Data shown =

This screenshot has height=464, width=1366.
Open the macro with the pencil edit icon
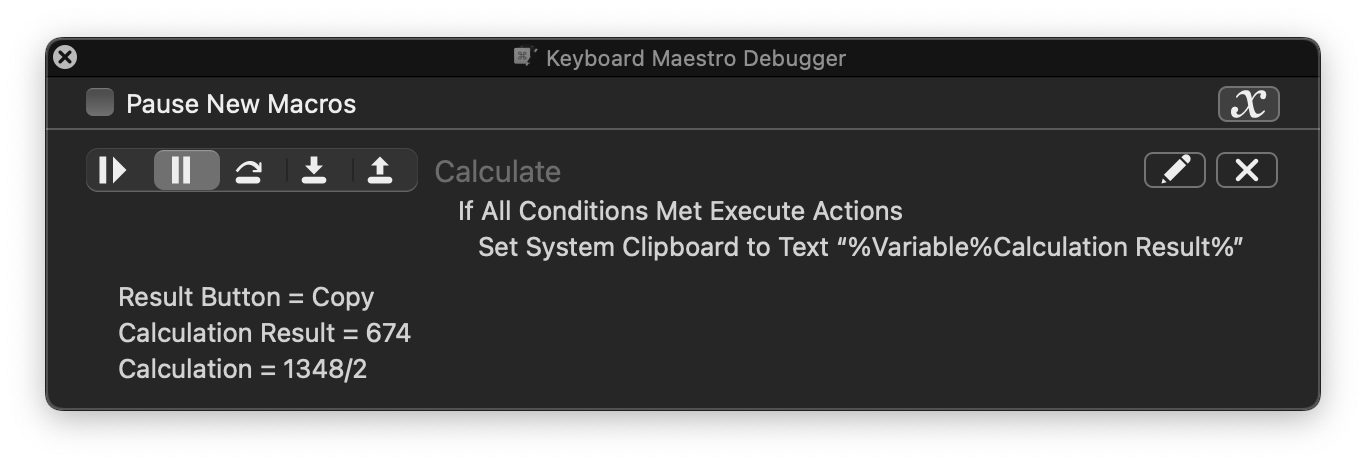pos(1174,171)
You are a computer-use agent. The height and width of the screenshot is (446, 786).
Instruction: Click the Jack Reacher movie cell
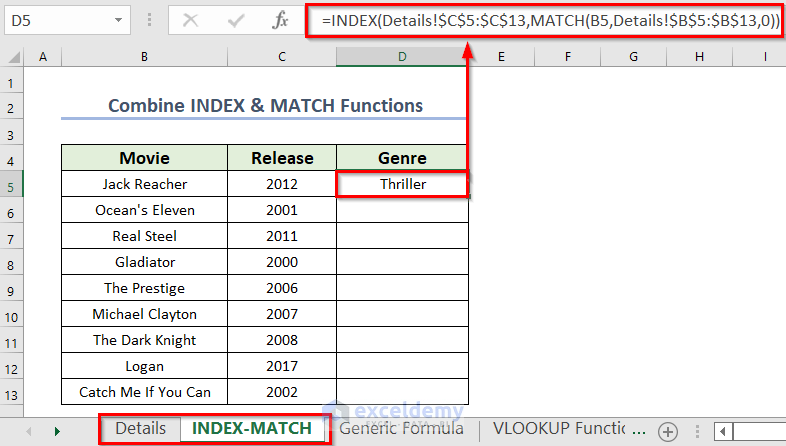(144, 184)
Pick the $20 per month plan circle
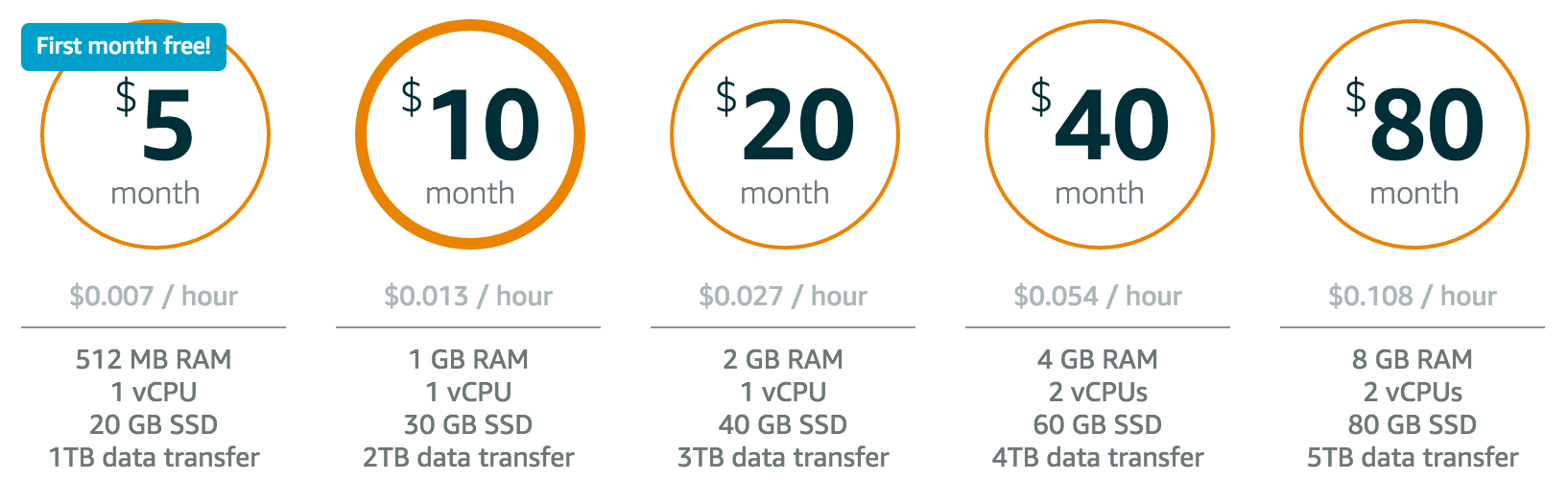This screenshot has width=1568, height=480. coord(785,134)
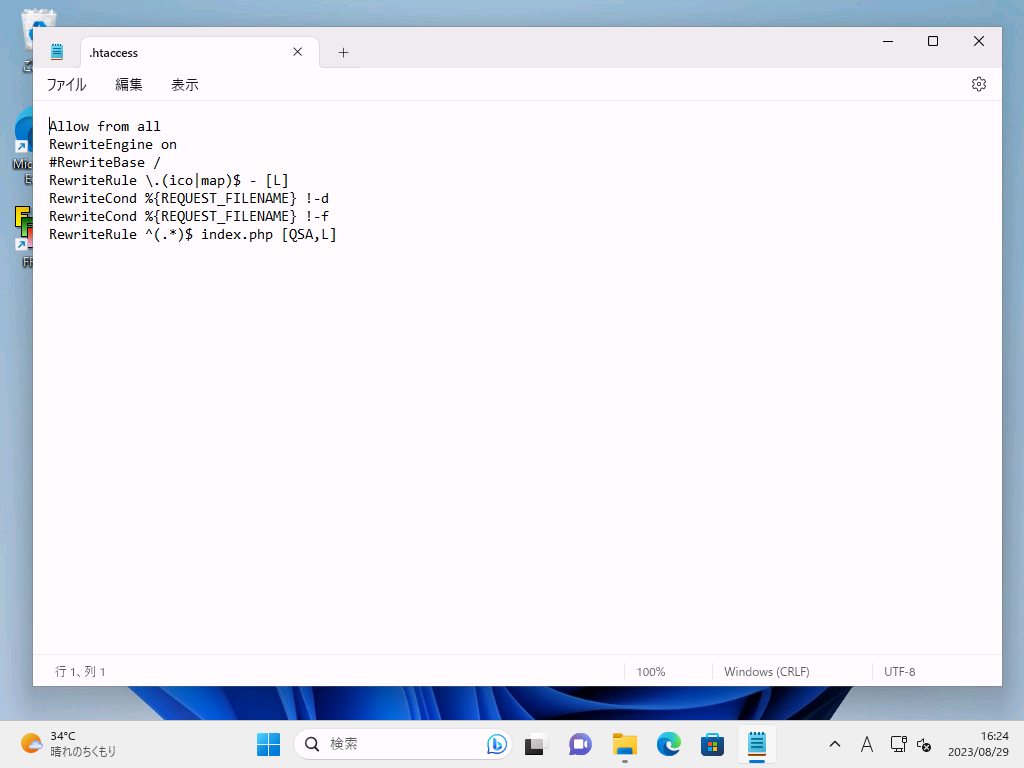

The request = Render every line of text in the records above as a JSON list of strings, one string per line, with blank lines dropped. Leave the pictures out.

Solution for this task =
[
  "This screenshot has height=464, width=1366.",
  "Open the macro with the pencil edit icon",
  "pos(1174,171)",
  "You are a computer-use agent. The height and width of the screenshot is (446, 786).",
  "Instruction: Click the Jack Reacher movie cell",
  "(144, 184)",
  "Pick the $20 per month plan circle",
  "This screenshot has width=1568, height=480. coord(785,134)"
]